Self-made billionaire Mark Cuban has a simple piece of money advice for those looking to build wealth: Don't use credit cards.
"Cut up your credit cards. If you use a credit card, you don't want to be rich," the "Shark Tank" star wrote on his blog in 2008. "The first step to getting rich requires discipline."
It's advice he wishes he had heard in his 20s, he told Business Insider: "That credit cards are the worst investment that you can make. That the money I save on interest by not having debt is better than any return I could possibly get by investing that money in the stock market.
"I thought I would be a stock market genius. Until I wasn't. I should have paid off my cards every 30 days."
Thanks to exorbitant interest — the typical credit card charges 16.4 percent — not paying off your balance in full each month can end up costing a fortune in the long run.
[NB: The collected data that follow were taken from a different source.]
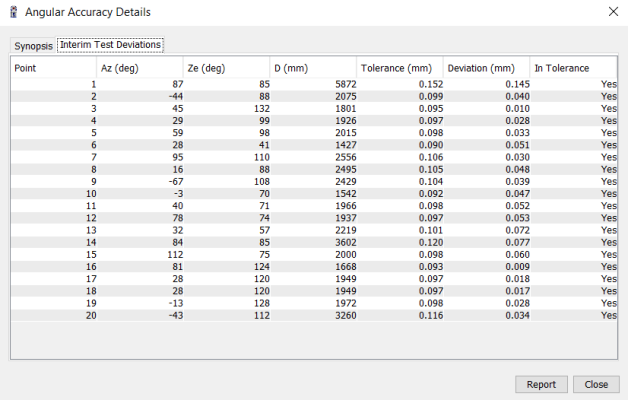Select the Interim Test Deviations tab
The width and height of the screenshot is (628, 400).
point(110,45)
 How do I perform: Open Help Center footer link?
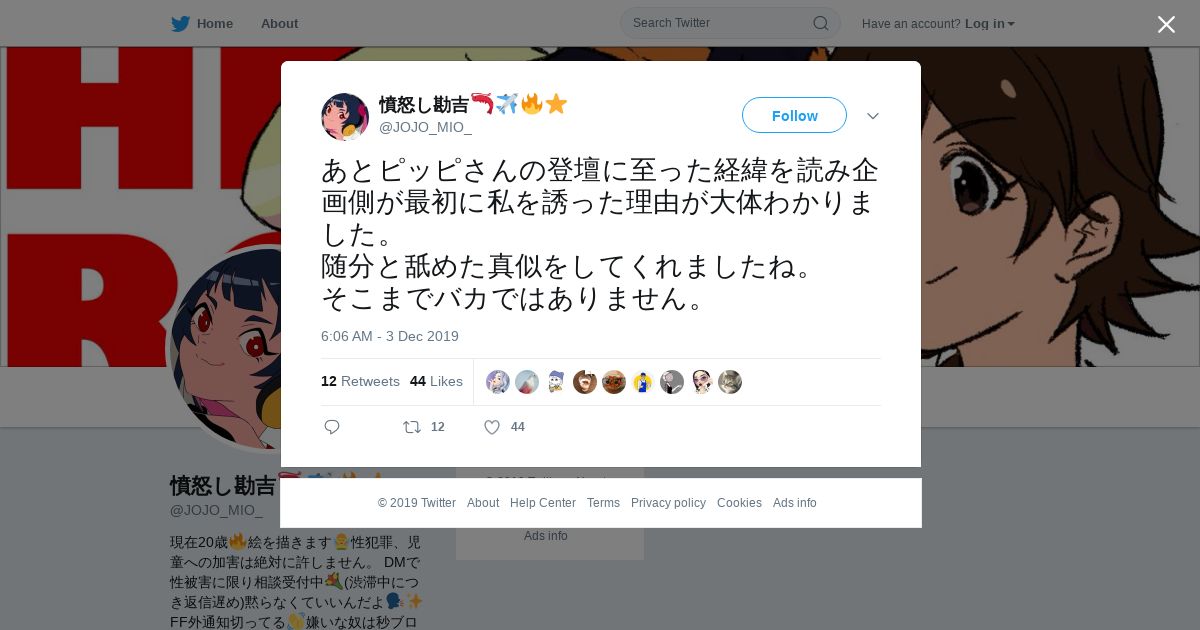coord(543,503)
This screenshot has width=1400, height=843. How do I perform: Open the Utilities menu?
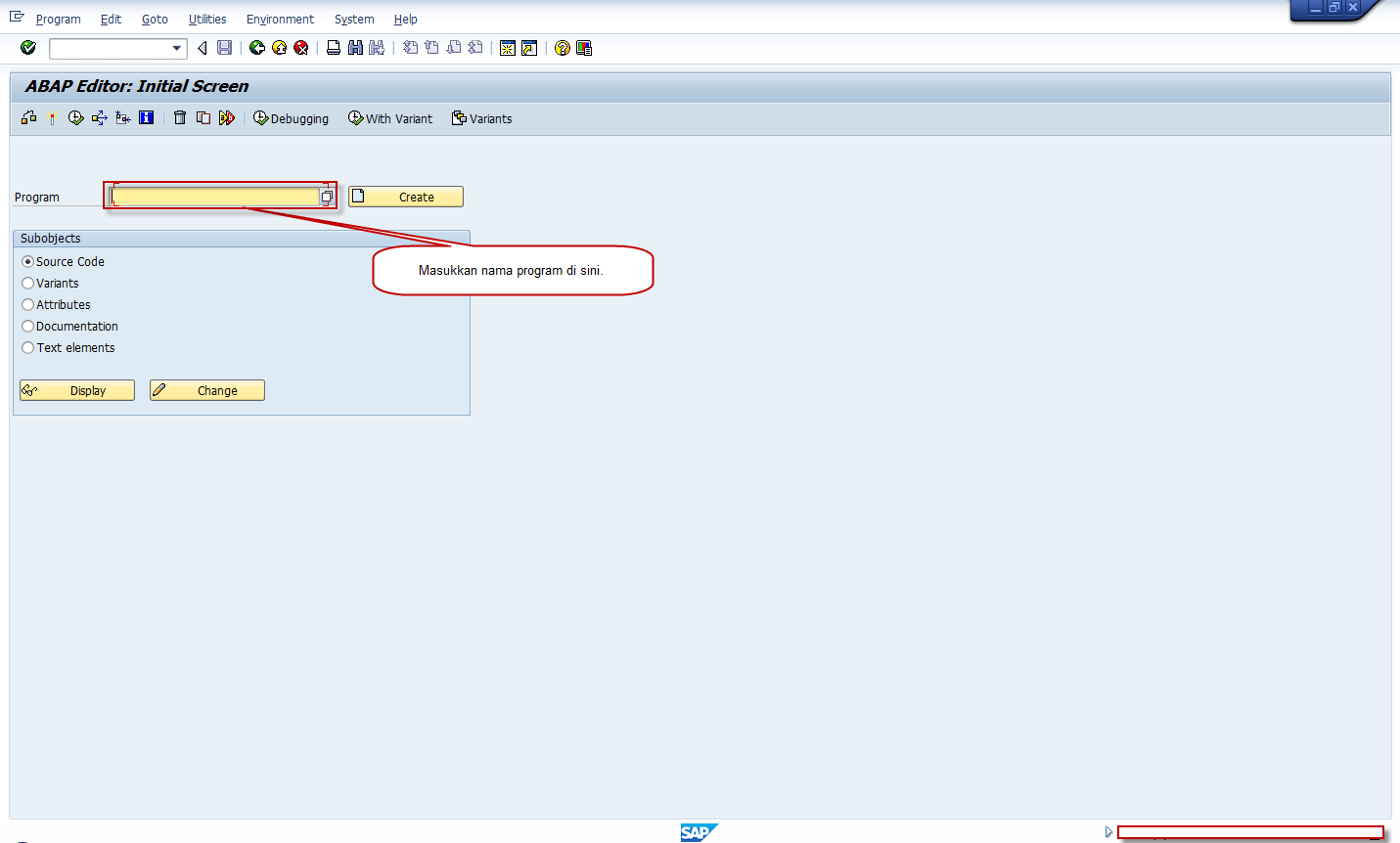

The average household with credit card debt pays $1,292 a year in interest, reports NerdWallet.
Credit card companies make it incredibly easy to spend money that you don't have: Most cards only require you to pay one percent to three percent of your balance each month, a tempting option if your budget is tight. Perhaps that's why U.S. households now collectively hold over a trillion dollars in credit card debt.
Cuban's solution is to simply ditch the plastic, but most Americans have credit cards. According to CreditCards.com, 71 percent of Americans held at least one credit card in 2014 and 16 percent held five or more.
When you're getting started as an independent adult, it's important to establish good credit — that allows you to make larger purchases in the future, such as a car or home — and one way to do so is by opening a credit card. The good news is, if you stick to a few basic guidelines, you can easily use a credit card without going into debt.
But if you find yourself not making payments in full, or if you have already racked up credit card debt, Cuban's cash-only solution may be the answer for you.